Península Ibérica poderá fornecer energia à Europa

Península Ibérica poderá fornecer energia à Europa

O plano europeu de redução da dependência de combustíveis fósseis russos poderá apresentar uma oportunidade histórica para Portugal e Espanha.

A Península Ibérica é líder em energias renováveis - solar, hídrica e eólica - mas a ligação dos dois países com o resto da Europa é baixa.

“Portugal e Espanha pedem há muito tempo uma maior e melhor interligação com o resto da Europa, em especial no que diz respeito à energia elétrica", afirmou Pierre Tardieu, diretor de Políticas da Associação Europeia de Energia Eólica, Wind Europe. "Penso que ambos os países sentem um certo grau de frustração porque até ao presente não tiveram a resposta que desejam," disse.

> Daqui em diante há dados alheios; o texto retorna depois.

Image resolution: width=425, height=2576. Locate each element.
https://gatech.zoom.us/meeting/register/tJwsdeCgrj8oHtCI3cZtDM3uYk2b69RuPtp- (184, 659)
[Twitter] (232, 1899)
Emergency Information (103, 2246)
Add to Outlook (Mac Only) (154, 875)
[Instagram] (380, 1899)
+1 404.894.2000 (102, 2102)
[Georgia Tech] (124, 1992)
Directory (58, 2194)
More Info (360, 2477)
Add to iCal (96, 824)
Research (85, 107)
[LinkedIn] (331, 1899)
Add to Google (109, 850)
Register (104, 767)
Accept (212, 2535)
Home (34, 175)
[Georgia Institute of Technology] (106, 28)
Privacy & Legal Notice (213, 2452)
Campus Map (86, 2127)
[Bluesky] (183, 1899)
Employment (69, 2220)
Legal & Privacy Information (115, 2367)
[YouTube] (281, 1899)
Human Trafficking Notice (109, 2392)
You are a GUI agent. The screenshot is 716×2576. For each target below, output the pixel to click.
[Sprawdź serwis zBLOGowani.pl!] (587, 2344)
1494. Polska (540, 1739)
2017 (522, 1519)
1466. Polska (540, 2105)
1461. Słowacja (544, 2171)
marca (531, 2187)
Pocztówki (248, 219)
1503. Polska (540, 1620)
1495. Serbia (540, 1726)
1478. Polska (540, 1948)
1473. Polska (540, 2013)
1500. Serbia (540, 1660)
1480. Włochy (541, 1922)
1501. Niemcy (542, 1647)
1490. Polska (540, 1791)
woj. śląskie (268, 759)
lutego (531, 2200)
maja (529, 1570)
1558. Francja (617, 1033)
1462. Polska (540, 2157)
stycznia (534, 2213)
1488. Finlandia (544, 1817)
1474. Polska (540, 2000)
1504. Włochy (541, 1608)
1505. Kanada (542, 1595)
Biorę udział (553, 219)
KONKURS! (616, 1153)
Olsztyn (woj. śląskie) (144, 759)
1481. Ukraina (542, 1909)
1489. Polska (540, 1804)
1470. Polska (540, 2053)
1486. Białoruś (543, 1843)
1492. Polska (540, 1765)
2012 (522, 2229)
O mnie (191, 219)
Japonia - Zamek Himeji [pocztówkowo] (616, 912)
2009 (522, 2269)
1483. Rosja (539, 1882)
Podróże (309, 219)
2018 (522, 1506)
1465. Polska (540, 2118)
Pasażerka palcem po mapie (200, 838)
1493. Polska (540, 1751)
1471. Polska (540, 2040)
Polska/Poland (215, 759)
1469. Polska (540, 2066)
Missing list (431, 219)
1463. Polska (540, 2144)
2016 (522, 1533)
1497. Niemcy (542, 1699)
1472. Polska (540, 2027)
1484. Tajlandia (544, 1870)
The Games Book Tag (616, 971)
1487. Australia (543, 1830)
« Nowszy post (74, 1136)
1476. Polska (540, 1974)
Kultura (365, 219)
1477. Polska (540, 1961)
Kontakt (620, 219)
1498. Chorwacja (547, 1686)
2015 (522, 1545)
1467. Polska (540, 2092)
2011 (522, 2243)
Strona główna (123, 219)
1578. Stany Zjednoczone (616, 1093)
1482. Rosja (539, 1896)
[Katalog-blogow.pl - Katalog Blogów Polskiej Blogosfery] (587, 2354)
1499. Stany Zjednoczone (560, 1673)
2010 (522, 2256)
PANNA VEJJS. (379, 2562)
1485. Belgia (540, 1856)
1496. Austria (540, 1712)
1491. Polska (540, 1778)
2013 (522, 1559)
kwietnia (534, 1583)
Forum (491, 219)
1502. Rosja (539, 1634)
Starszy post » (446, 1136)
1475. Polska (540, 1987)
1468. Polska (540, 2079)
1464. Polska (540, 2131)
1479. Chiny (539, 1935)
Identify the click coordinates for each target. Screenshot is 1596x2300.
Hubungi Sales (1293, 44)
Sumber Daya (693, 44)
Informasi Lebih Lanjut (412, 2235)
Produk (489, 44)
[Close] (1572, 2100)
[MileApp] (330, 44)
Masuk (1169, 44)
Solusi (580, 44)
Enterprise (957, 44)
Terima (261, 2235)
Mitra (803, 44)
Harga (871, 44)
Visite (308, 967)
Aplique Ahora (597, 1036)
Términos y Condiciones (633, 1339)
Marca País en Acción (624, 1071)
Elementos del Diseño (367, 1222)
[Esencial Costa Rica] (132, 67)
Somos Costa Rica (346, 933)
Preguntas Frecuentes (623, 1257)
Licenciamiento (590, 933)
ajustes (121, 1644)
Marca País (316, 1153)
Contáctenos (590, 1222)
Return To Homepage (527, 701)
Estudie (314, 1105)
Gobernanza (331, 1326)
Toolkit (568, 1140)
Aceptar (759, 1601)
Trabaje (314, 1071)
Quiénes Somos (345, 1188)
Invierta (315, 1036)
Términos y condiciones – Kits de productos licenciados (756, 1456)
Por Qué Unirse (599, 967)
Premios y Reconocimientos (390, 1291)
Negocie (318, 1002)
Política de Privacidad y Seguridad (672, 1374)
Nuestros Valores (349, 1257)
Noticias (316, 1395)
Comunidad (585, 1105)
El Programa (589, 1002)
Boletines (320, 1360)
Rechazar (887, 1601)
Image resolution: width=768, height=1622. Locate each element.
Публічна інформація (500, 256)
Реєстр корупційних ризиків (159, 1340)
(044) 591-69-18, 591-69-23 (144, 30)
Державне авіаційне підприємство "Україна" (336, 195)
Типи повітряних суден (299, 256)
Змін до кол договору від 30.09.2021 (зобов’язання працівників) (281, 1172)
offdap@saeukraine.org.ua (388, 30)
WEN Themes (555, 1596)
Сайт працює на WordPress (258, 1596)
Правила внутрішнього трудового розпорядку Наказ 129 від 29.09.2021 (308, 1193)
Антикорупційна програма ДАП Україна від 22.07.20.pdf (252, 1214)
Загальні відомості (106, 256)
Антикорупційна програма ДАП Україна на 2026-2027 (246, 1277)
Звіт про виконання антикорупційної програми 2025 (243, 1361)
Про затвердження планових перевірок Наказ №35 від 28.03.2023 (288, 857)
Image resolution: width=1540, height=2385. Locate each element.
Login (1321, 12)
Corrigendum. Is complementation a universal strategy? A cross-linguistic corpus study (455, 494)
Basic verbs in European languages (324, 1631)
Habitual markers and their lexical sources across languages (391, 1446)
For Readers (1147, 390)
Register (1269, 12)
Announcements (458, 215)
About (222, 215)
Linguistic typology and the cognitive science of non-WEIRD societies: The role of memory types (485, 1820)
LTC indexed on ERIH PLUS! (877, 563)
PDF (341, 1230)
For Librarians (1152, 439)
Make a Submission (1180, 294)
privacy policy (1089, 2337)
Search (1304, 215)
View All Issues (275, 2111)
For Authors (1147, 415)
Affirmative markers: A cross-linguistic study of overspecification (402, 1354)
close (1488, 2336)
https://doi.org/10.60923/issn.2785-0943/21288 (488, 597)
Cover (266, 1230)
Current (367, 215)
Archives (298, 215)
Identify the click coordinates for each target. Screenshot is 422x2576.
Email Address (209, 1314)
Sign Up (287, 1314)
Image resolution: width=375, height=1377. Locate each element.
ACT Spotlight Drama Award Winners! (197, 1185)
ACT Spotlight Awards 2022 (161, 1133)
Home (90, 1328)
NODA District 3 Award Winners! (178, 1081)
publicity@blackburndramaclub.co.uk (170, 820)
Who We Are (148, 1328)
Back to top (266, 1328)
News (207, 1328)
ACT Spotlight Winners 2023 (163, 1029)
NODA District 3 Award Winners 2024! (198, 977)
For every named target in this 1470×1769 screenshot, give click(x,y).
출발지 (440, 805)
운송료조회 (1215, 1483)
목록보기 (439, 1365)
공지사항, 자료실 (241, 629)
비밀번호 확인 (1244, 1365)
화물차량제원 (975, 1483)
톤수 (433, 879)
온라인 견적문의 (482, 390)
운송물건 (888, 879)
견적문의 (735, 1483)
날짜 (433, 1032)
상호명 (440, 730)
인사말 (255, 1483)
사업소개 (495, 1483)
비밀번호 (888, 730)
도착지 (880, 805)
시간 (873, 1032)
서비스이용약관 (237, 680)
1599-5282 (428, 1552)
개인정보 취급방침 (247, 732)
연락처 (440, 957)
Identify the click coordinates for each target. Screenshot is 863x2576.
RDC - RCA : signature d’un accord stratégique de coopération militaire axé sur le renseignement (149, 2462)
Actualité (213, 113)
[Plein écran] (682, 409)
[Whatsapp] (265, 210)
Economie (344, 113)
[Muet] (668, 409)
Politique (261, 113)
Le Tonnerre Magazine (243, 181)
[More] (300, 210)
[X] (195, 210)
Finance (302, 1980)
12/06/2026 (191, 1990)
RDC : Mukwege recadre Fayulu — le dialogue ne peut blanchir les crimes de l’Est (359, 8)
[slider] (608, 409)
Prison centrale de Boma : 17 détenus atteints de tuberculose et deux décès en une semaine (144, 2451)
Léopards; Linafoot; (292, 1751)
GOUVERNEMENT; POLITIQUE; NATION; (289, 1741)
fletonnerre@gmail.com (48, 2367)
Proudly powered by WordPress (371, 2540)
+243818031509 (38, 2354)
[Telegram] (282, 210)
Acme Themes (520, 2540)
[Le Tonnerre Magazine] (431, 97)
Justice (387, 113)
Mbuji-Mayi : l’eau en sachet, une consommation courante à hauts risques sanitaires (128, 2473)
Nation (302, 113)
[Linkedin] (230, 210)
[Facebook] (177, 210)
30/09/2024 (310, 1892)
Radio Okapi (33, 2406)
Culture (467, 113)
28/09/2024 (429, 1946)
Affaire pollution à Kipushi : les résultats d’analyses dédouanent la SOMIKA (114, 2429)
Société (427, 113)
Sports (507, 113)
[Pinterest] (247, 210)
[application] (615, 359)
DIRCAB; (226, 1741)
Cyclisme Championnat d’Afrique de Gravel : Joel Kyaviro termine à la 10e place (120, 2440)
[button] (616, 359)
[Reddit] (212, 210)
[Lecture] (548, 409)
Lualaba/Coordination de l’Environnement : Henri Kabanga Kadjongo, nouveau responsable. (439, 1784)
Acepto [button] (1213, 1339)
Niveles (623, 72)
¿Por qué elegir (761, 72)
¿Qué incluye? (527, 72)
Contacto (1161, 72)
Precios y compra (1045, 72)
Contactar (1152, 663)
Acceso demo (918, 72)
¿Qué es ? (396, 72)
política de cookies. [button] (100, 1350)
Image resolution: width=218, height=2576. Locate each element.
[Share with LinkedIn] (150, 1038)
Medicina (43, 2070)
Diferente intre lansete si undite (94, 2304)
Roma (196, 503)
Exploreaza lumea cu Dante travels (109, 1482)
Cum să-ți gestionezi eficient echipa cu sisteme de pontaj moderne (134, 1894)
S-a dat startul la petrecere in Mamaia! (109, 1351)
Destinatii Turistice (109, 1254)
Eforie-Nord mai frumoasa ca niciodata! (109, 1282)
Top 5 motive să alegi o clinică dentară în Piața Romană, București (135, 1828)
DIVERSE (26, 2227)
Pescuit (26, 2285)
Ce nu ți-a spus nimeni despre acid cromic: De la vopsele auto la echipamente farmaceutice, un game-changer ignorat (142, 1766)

O desafio de atravessar a fronteira francesa

Para chegar aos mercados europeus, Portugal e Espanha precisam de infraestrutura que terá que passar pela França.

O processo de integração da Península Ibérica no mercado interno da energia foi lançado após a cimeira realizada em Espanha em março de 2015, quando os dois países e a França decidiram construir infraestruturas para integrar a Península Ibérica na rede energética europeia.

Com vista à criação de um mercado energético mais competitivo, em 2018 os três países concordaram em chegar a 15% de capacidade de interligação elétrica entre a Península Ibérica e França, até 2030, através de diversos projetos.

Na sequência da II Cimeira para as Interligações Energéticas, a Comissão Europeia aprovou uma verba de 578 milhões de euros para a construção de uma nova ligação elétrica subaquática entre Espanha e França, através do Golfo da Biscaia.

“Portugal e Espanha têm um potencial extraordinário de produção de eletricidade. E é principalmente a eletricidade que vai permitir o processo de descarbonização", disse Pierre Tardieu. "Quanto mais interligados forem os mercados europeus, mais resiliente será o sistema energético," acrescentou.

A desilusão da Espanha com a França

Inicialmente previsto para 2025, o projeto foi adiado e está agora previsto para 2027. As autoridades espanholas não escondem o seu descontentamento com a França.

“Temos muitas afinidades com a França e existe um elevado potencial para sinergias (...) mas é muito difícil avançar na questão da criação de uma rede energética”, afirmou, em março passado, a ministra do Ambiente e Transição Ecológica de Espanha, Teresa Ribera.

Portugal também está a pressionar a França. Em declarações à Euronews, o presidente da Associação Portuguesa de Energias Renováveis, Pedro Amaral Jorge, afirmou que os atuais projetos de interligação não são suficientes para atingir a meta dos 15%.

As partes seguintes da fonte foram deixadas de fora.